California’s NewAir Appliances, a well-known importer of ice makers, beer fridges, and other home economics appliances from China, had considered 10% tariffs which were settled in 2018 by attempting to cut costs and global negotiation with other companies.
What presents itself as a more significant challenge for them, however, was the immediate jump to 25% tariffs.
NewAir has done changes which serve as a quick move in response to U.S. President Donald Trump’s tweet about his plan to raise the tariff on goods and services imported from China.
In fuller detail, after having seen Trump’s controversial tweet, NewAir’s leaders and team formulated a divisive plan when they met for lunch.
Andrew Stephenson, NewAir’s vice president for marketing, stated that there was a certain “level of tension” that arose during the meeting. He added, however, that this is by no means a cause for any concern or panic among anyone.
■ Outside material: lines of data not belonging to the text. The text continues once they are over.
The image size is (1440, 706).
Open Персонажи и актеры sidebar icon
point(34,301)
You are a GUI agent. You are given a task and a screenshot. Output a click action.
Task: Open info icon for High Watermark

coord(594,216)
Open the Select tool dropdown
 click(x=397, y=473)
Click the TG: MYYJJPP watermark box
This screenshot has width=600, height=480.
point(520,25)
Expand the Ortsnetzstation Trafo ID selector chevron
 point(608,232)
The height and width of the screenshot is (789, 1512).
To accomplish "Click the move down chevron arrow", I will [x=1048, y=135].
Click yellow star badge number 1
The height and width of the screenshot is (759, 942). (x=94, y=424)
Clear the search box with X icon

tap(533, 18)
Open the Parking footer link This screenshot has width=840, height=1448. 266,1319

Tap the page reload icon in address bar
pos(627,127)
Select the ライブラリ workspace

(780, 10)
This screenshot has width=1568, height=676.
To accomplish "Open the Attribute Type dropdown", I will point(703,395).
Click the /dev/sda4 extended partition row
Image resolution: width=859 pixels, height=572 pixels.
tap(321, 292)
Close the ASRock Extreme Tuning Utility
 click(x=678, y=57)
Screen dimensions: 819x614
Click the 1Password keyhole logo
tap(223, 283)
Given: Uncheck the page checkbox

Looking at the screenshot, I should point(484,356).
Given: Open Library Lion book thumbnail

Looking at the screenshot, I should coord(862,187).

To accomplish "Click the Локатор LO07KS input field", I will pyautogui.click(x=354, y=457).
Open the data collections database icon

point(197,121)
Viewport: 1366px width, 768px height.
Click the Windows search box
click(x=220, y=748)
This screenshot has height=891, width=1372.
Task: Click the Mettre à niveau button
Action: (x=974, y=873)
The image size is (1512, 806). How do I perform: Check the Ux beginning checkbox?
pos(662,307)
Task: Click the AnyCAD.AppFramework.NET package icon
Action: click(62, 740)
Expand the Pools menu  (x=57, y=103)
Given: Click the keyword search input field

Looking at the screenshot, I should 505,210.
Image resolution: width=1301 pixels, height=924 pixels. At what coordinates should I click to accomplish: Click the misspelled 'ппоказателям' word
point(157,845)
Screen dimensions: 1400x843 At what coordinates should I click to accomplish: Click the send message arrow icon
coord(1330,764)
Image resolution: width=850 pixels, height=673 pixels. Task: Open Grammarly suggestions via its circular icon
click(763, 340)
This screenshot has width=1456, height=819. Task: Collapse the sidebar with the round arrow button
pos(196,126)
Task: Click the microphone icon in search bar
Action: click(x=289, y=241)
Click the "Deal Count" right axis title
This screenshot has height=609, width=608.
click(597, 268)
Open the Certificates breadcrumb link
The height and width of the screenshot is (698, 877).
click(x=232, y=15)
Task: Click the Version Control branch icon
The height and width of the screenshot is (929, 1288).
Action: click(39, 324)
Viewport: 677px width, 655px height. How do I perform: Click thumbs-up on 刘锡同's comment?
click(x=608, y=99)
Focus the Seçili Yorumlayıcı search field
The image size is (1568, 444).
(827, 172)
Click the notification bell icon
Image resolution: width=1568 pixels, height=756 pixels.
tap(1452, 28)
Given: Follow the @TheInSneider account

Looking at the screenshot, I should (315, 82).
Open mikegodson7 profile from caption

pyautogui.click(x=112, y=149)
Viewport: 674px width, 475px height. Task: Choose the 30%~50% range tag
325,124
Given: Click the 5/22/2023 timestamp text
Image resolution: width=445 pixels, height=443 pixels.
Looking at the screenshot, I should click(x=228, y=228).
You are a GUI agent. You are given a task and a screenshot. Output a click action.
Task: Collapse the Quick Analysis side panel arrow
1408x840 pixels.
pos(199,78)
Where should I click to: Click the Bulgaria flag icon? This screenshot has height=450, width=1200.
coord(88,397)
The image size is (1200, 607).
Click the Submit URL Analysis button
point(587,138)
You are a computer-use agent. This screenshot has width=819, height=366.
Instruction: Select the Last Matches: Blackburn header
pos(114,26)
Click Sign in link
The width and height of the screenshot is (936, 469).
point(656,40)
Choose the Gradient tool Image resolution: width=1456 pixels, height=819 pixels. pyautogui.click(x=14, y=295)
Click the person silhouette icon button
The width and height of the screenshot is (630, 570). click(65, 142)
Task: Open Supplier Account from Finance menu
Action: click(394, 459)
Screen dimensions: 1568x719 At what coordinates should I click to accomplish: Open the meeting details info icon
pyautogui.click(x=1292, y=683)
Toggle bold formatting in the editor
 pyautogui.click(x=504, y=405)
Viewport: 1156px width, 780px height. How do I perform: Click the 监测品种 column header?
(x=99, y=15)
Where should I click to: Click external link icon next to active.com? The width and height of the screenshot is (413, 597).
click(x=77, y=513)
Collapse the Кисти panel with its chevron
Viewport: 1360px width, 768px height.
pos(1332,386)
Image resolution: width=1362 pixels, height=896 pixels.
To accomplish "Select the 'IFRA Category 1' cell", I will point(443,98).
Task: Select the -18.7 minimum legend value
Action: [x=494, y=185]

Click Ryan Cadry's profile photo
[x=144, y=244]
What they have duly come up with is an ambitious revamping of the products that they offer. In addition, they have overhauled 50-60 new offerings and goods that are set to hit the shelves and market later this year.
Such rehabilitation is akin to a reset button on the cost and pricing of their new products, which might come in handy for many consumers and customers alike.
The turning over of new products would be a massive leap for NewAir Appliances since they constantly re-introduce new goods to the market.
Other importers of products from China have, likewise, faced difficult considerations with the current impending restraints. They attempt to make keen changes in their predisposed strategies from the U.S. tariffs impact on $250 billion worth of Chinese products.
Considering that retailers and customers are often hesitant to purchase the same products at a pricier range, the companies formed strategies that relate to cost-cutting, wage lowering, laying off workers, and shifting productions in China.
Underscoring the Trade War
All in all, these pertinent changes and overhauls require large amounts of investment for NewAir and all the other importers. However, the situation highlights the trade war between the U.S. and China and how it propels companies to subject themselves to different conditions aimed at maintaining business.
Amidst all the restrictions, the companies’ struggling to survive are the definitive picture of the gut-tightening trade war.
Stephenson told Reuters, “Instead of cutting costs we’re going to add some costs, but in the long run it will pay off.”
Such a statement was made after the marketing vice president has personally met with the Chinese suppliers abroad. Besides, he also wishes to implement various measures such as air-mailing samples to the country instead of cheaper freights. All measures are done to cut down the time of the arrival of goods.
The V.P. for marketing also told that “Basically, anything we can do to expedite the process is what we’re looking at doing.”
In this light, Stephenson’s viewpoint is focally shifted at dealing with the strategy and techniques to combat the trade war. This is especially beneficial considering that NewAir is attempting to hire a marketing manager to focus on the hard work.
Selling its products under the license agreements with Magic Chef, PepsiCo Inc., and Frigidaire, among others, New Air is still discussing plans to share the paying of tariffs with their suppliers from China and retailers in the U.S. They are also considering importing products from Mexico and India.
However, in essence, their strategy still focusing on revamping its line of products.
NewAir will rest and retire some old products they sell as they give way to new products such as fryer ovens and wine fridges. These new products would retain a unique and quality service at a reasonable price.
Likewise, they would present stock keeping units to handle numbers and utilize track inventory.
The Canada-based Danby Appliances, which sources similar products from China, called the new strategy of an overhaul as “upfeaturing.”
Danby Appliances expects an 80% turn over and return of its product line of about 300 products this year. This is made in comparison to a standard 30% rate.
“If this happened [ten] years ago, it would have been tough to say my white box is different. But now you can say I have a freezer that sends you an email when the power is out,” Danby executives made clear.
With an outstanding and impressive $400 million annual revenue, the Canadian company calculated its overhaul to cost about $4 million.
Also, if their strategy does work, it will do so in cooperation and product shift the costs of the tariff.
Everything they do does not, however, come without any risk.
Notable professor of marketing Jing Bing stated that “When you sell new products at significantly higher prices it will affect your demand somewhat because now you are asking people to upgrade to a better product at much higher prices.”
Luke Peters, NewAir CEO, said that their customers would get better products but will not see a price surge higher than 25%.
This way, their customers would get innovative products for a little bit of price increase.
Nonetheless, it all boils down to how the market and customers would respond to this price increase. The balance between demand and increased prices remain to be looked and observed.
Everything would be based upon six to nine months of observation, says Stephenson. And everyone should be watching the trade closely.